Each record that follows is to be duplicated exactly, though its pictures are not.

▶ [Available records]:

+ + + +

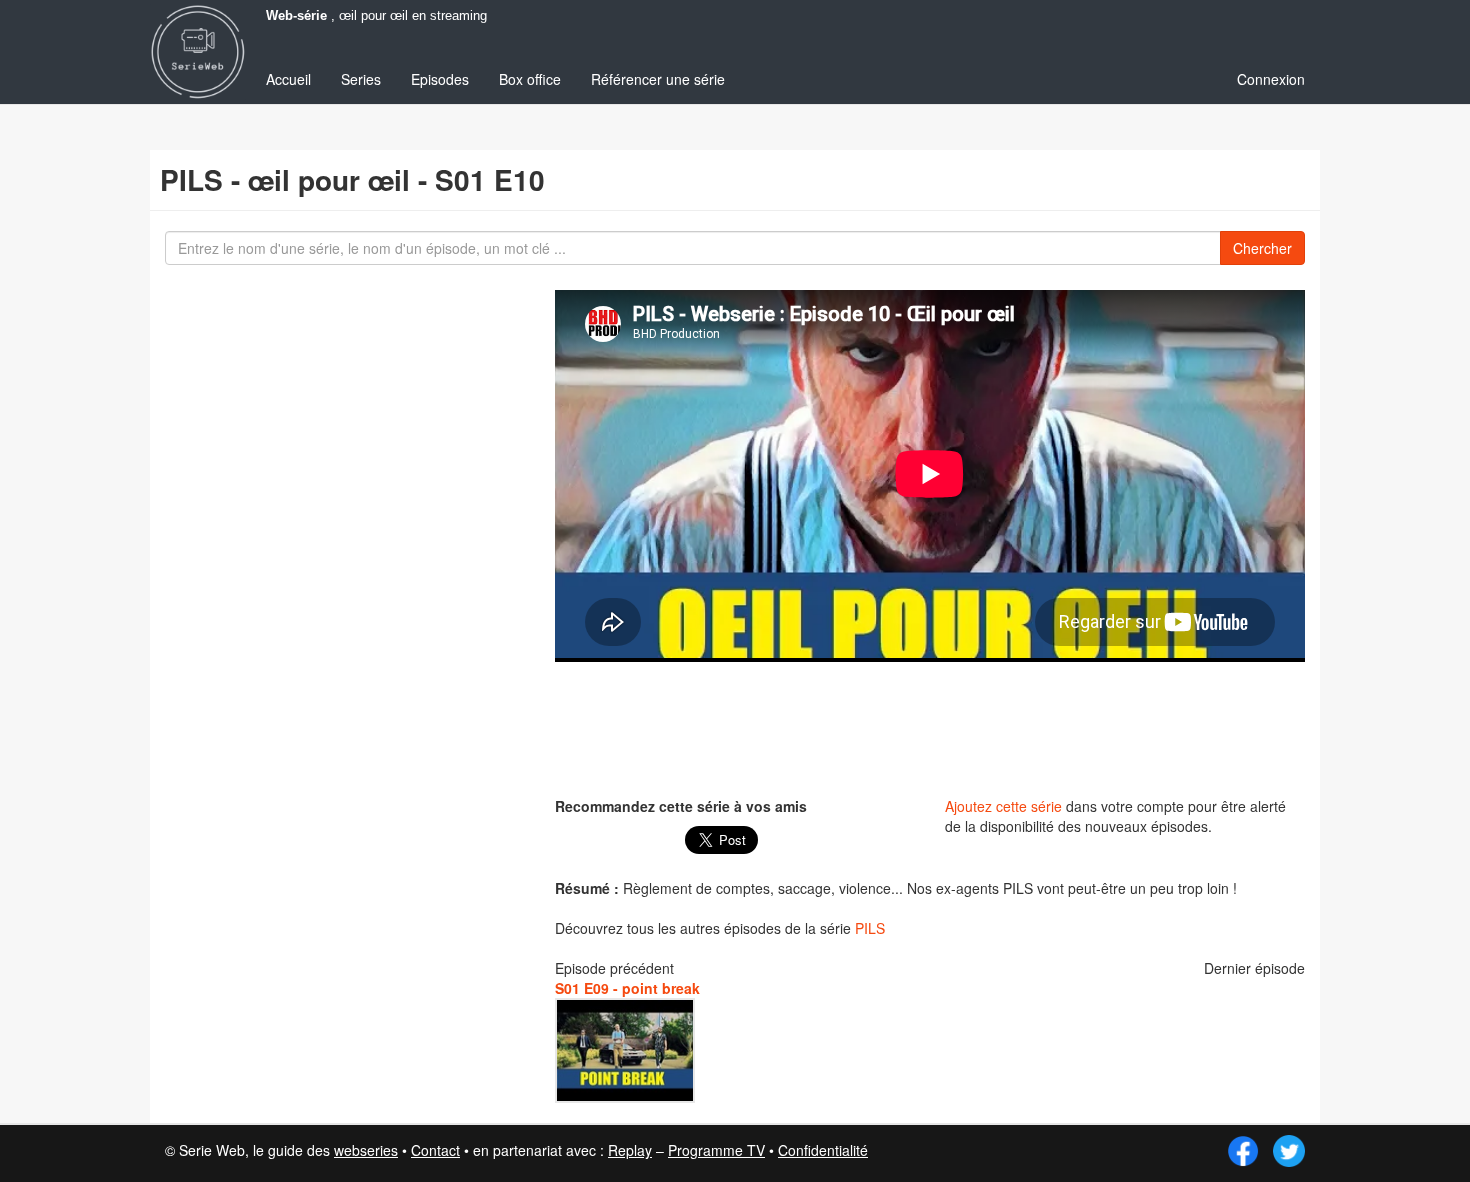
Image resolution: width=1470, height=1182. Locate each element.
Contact (435, 1150)
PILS (870, 928)
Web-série (296, 16)
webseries (366, 1150)
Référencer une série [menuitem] (658, 79)
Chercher (1262, 248)
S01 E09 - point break (627, 988)
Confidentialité (823, 1150)
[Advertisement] (930, 727)
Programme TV (716, 1150)
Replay (630, 1150)
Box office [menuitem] (530, 79)
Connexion (1271, 79)
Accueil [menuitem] (288, 79)
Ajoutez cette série (1003, 806)
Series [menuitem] (361, 79)
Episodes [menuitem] (440, 79)
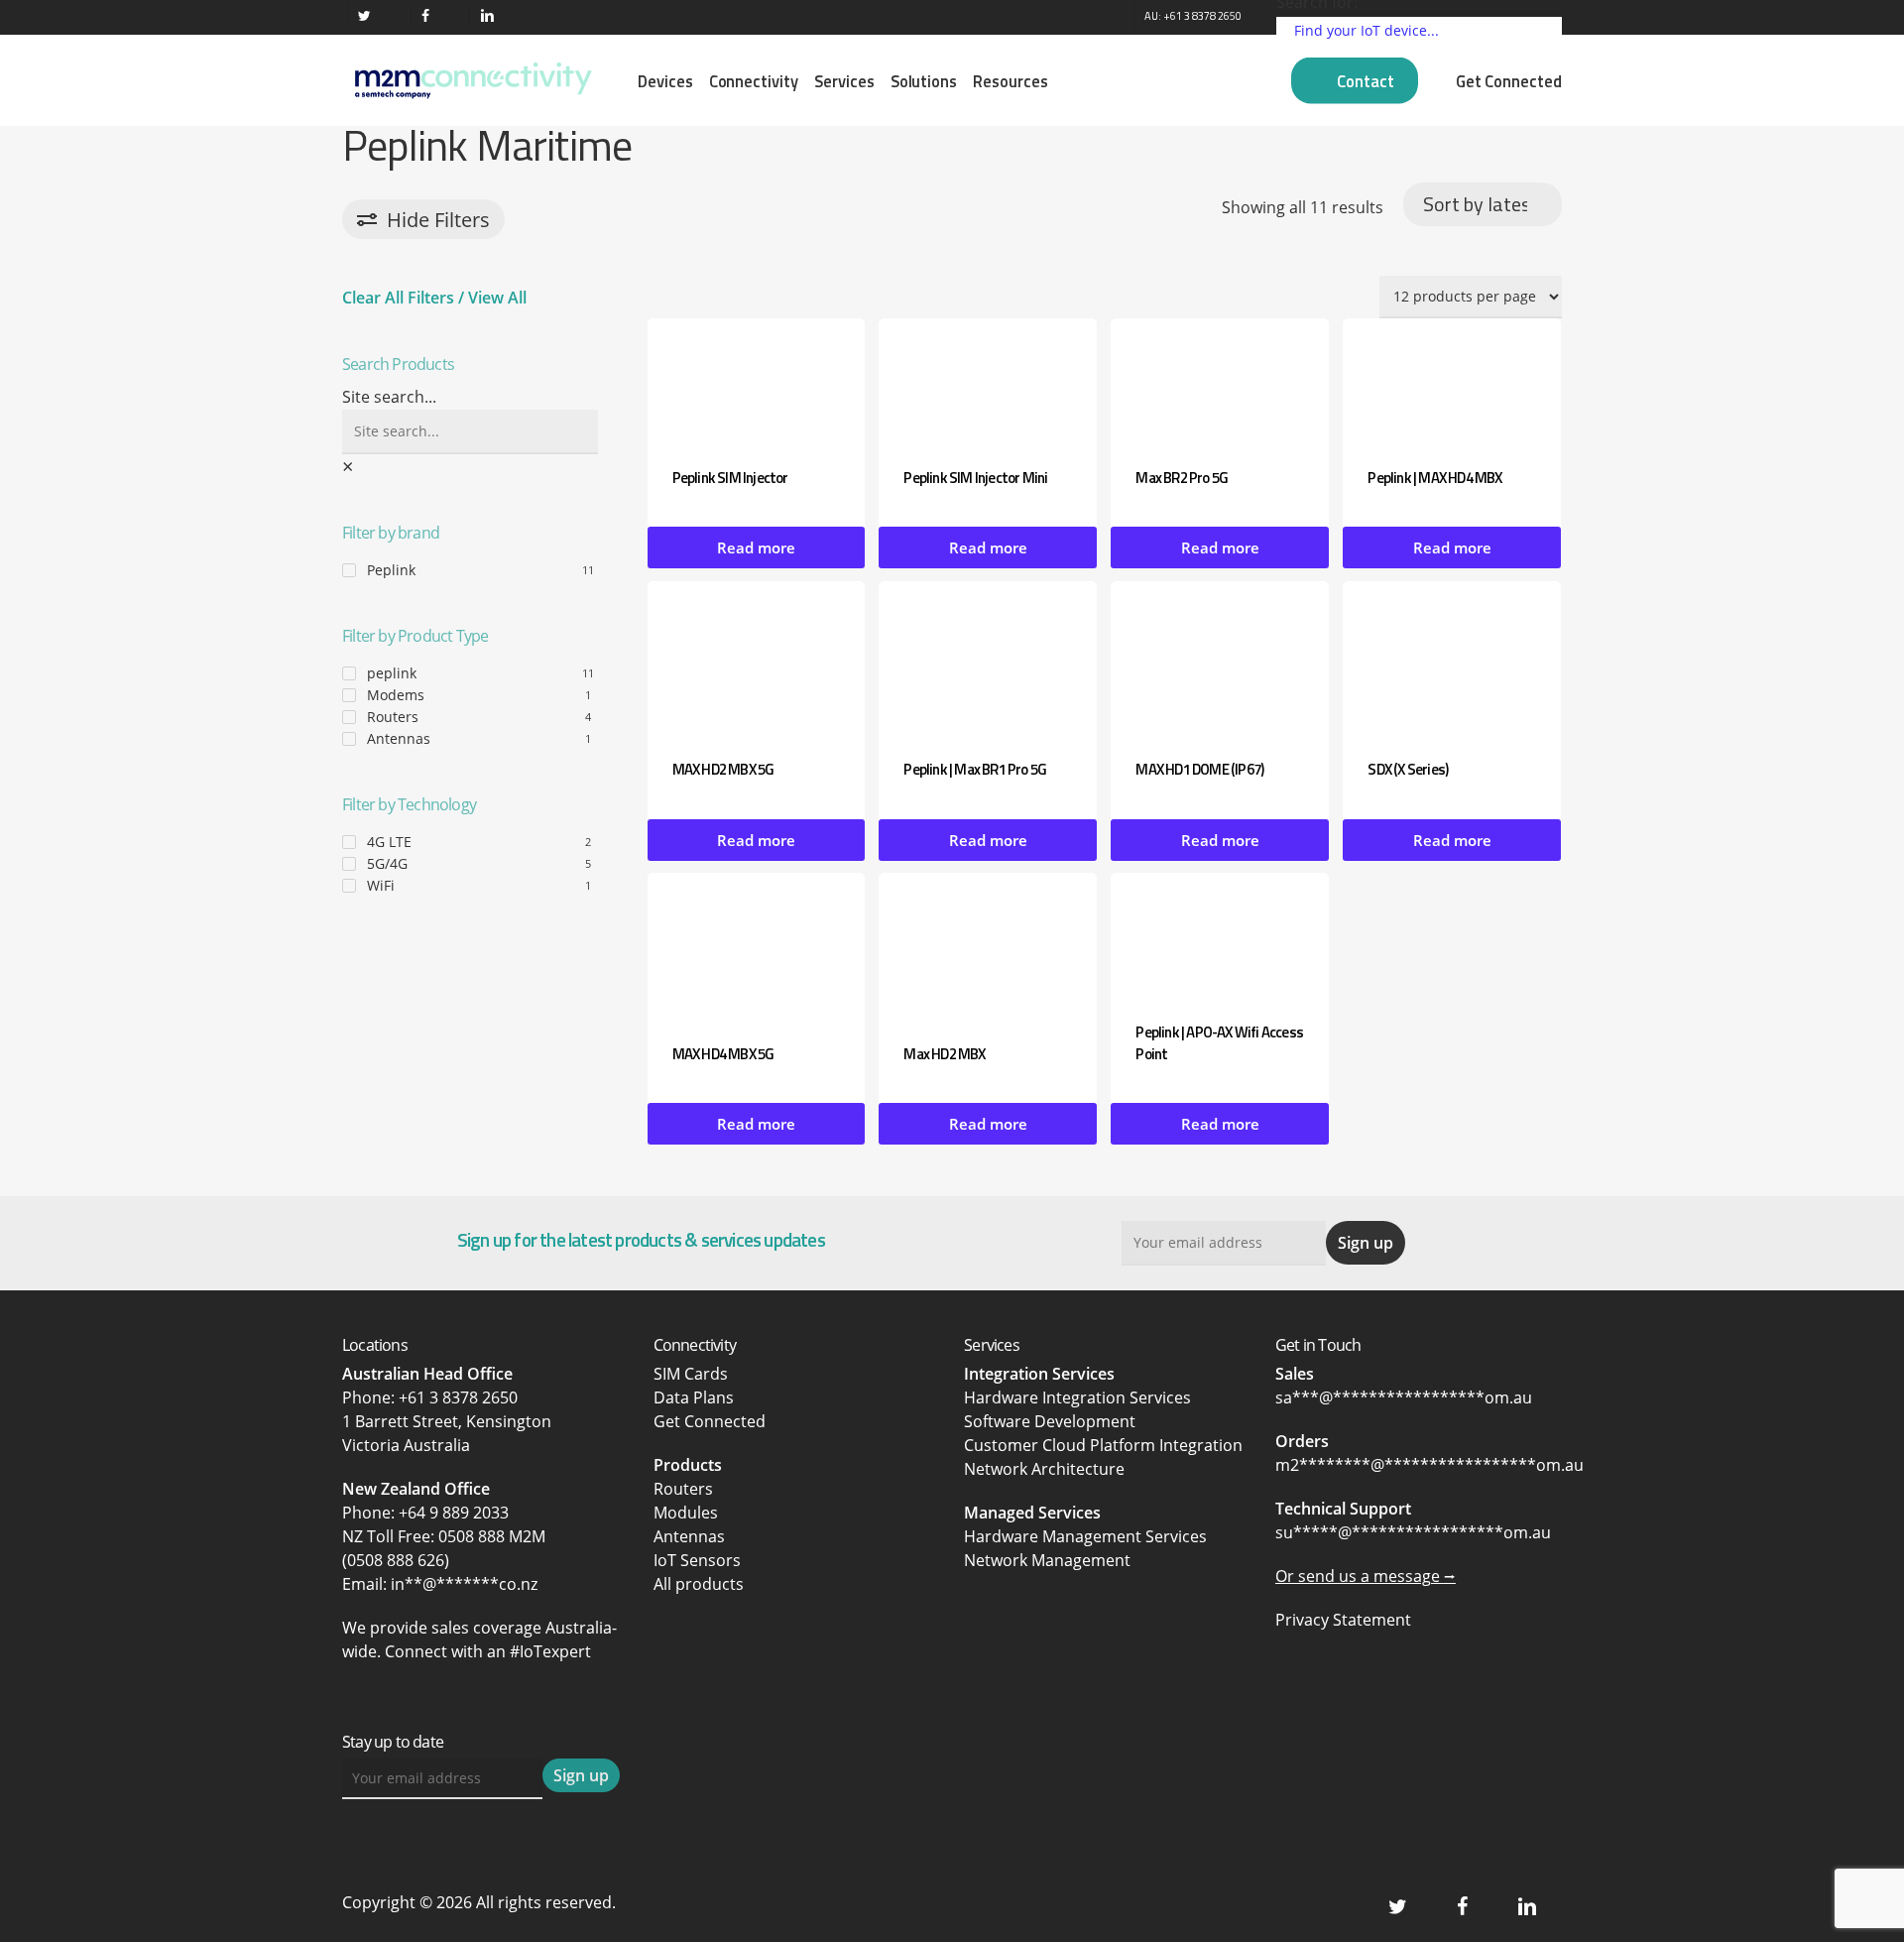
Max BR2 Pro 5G (1181, 477)
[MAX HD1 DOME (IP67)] (1220, 657)
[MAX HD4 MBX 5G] (757, 945)
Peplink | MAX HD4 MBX (1434, 477)
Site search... (389, 396)
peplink (391, 673)
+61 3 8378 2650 (458, 1397)
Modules (686, 1512)
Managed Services (1032, 1512)
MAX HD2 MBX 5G (723, 769)
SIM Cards (693, 1374)
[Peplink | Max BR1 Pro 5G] (988, 657)
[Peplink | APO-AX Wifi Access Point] (1220, 934)
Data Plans (694, 1397)
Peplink (391, 569)
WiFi (381, 885)
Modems (395, 694)
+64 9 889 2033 (454, 1512)
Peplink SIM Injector (730, 477)
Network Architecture (1044, 1469)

+ + + +

▶ [Answer for this exercise]:
Image resolution: width=1470, height=1182. Locate each element.
Contact (435, 1150)
PILS (870, 928)
Web-série (296, 16)
webseries (366, 1150)
Référencer une série [menuitem] (658, 79)
Chercher (1262, 248)
S01 E09 - point break (627, 988)
Confidentialité (823, 1150)
[Advertisement] (930, 727)
Programme TV (716, 1150)
Replay (630, 1150)
Box office [menuitem] (530, 79)
Connexion (1271, 79)
Accueil [menuitem] (288, 79)
Ajoutez cette série (1003, 806)
Series [menuitem] (361, 79)
Episodes [menuitem] (440, 79)
Max BR2 Pro 5G (1181, 477)
[MAX HD1 DOME (IP67)] (1220, 657)
[MAX HD4 MBX 5G] (757, 945)
Peplink | MAX HD4 MBX (1434, 477)
Site search... (389, 396)
peplink (391, 673)
+61 3 8378 2650 (458, 1397)
Modules (686, 1512)
Managed Services (1032, 1512)
MAX HD2 MBX 5G (723, 769)
SIM Cards (693, 1374)
[Peplink | Max BR1 Pro 5G] (988, 657)
[Peplink | APO-AX Wifi Access Point] (1220, 934)
Data Plans (694, 1397)
Peplink (391, 569)
WiFi (381, 885)
Modems (395, 694)
+64 9 889 2033 (454, 1512)
Peplink SIM Injector (730, 477)
Network Architecture (1044, 1469)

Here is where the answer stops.